= Harvey Kirck =

Canadian news anchor (1928–2002)

Harvey Kirck (October 14, 1928 – February 18, 2002) was a Canadian news anchor. Born in Uno Park, near New Liskeard, Ontario, Kirck moved with his family to Toronto in 1943.

==Radio days==
His career began in radio at Sault Ste. Marie's CJIC in 1948, then on to CKBB in Barrie, Ontario, CKXL in Calgary, Alberta, and CKEY and CHUM in Toronto in the 1940s and 1950s.

==Television career==
He joined CHCH in Hamilton in 1960, and then moved to CTV in 1963. He joined the CTV National News in 1963 as co-anchor replacing Baden Langton who had joined ABC News. He initially co-anchored with Peter Jennings and Ab Douglas but when Jennings followed Langton to ABC, Kirck became sole anchor with Douglas doing inserts from Ottawa. In 1976, Kirck was joined by Lloyd Robertson, forming an anchoring team that remained until Kirck's retirement from the broadcast in 1984. From 1984 to 1987 he was a host on W5. He also hosted Sketches of Our Town from the mid 1980s to early 1990s.

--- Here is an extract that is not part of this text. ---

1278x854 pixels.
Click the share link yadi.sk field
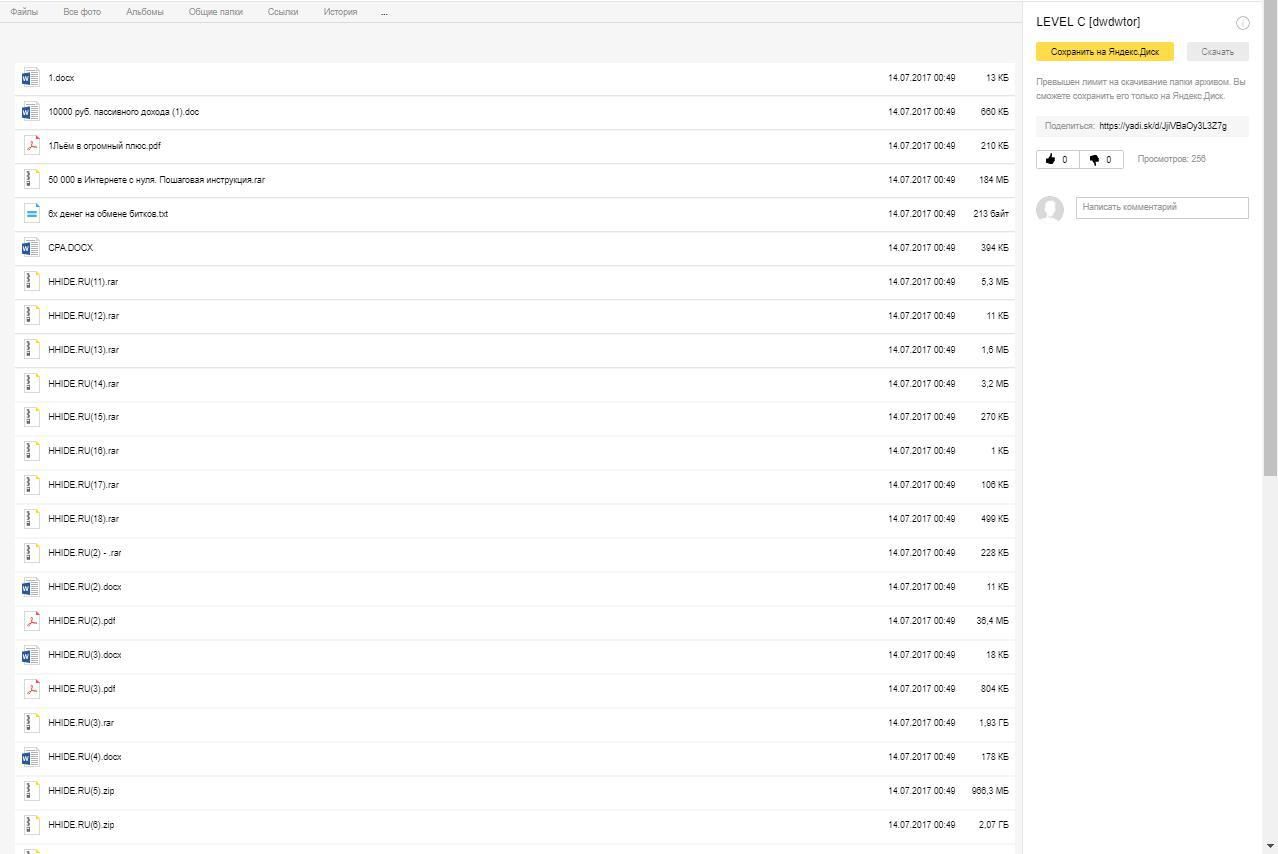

Kirck was one of the longest-serving newsmen in North America, and was inducted into the Canadian Association of Broadcasters Hall of Fame in 2000. He died of congestive heart failure two years later at the age of 73.

==Personal==

Kirck was married three times (Maggie m 1947, Renate m 1962) and was survived by wife Brenda (m. 1983) and three children.